As moms we all have many decisions that we have to make every day. What meals to cook, what errands to run, how to do school. . . the list is endless. Some decisions are easier than others. Trying to decide what to do about traveling was making me physically ill. I don’t know about you, but I hate to feel like I’m letting someone down and not living up to their expectations of me.

As I tried to decide what to do several things were weighing on me.

Sarah- I’ve shared about her trials here, here, and here. Just last night I was up with her all night. Caroline relieved me at 8 am and Sarah finally fell asleep at 8:30am and slept for a few hours.
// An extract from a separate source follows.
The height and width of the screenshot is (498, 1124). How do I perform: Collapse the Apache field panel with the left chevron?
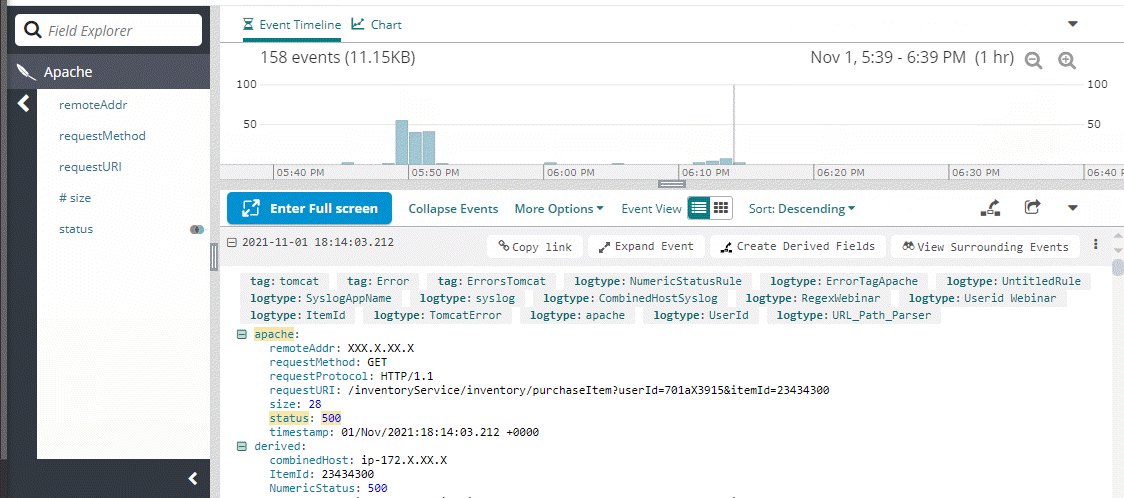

Right now Sarah sleeps well about every third night. Sleeping well means that she is asleep sometime between 12 am-2 am and waking between 5am-8am. We just started her on the SCD diet and are starting to see some results. A trip might throw a wrench into things as she tends to regress after a trip or any additional stress.

Hannah- has been battling Lyme which presents in her differently than the rest of us. She has vestibular hyperacusis which can cause her to have anxiety issues, which can in turn lead to bouts of depression. These are chemical issues that we are treating, but it has flared to a severe level lately like it has only one time before. I have been staying up at night keeping watch over her. She often wakes between 4-6am having a mild panic attack and needs someone to be with her. Since we have added some supplements to help with this she is doing better, but they are not completely effective yet.

Rachel- has been battling her Lyme which can present with atonic seizures and many other symptoms. She has to take things easy a lot, though she tries to do as much as she can when she is up to it. She has written about her Lyme here, here and here.

Caroline- has also been battling Lyme, her symptoms have started getting more severe in the last few months. She has a lot of fatigue and brain fog. She has also been battling her asthma  a lot lately.

Gene- works long hours and has been working 6-7 days a week since last September. Between my schedule and his, we are getting to see each other occasionally on Sundays and about an hour and a half before he goes to bed.

Right now my sleeping schedule has roughly been 8 am – 2 pm. As I was going to bed this morning I got a text telling me that my mom’s surgery was happening in just a few minutes. At that point I was too exhausted and emotionally drained to think about what to do. I prayed before I went to sleep wanting some direction. It took me a while to fall asleep but once I got to sleep I rested well. When I awoke, I knew the decision I needed to make. We already have a trip planned to see all of our parents for Memorial Day weekend, so I decided to wait until then to go home.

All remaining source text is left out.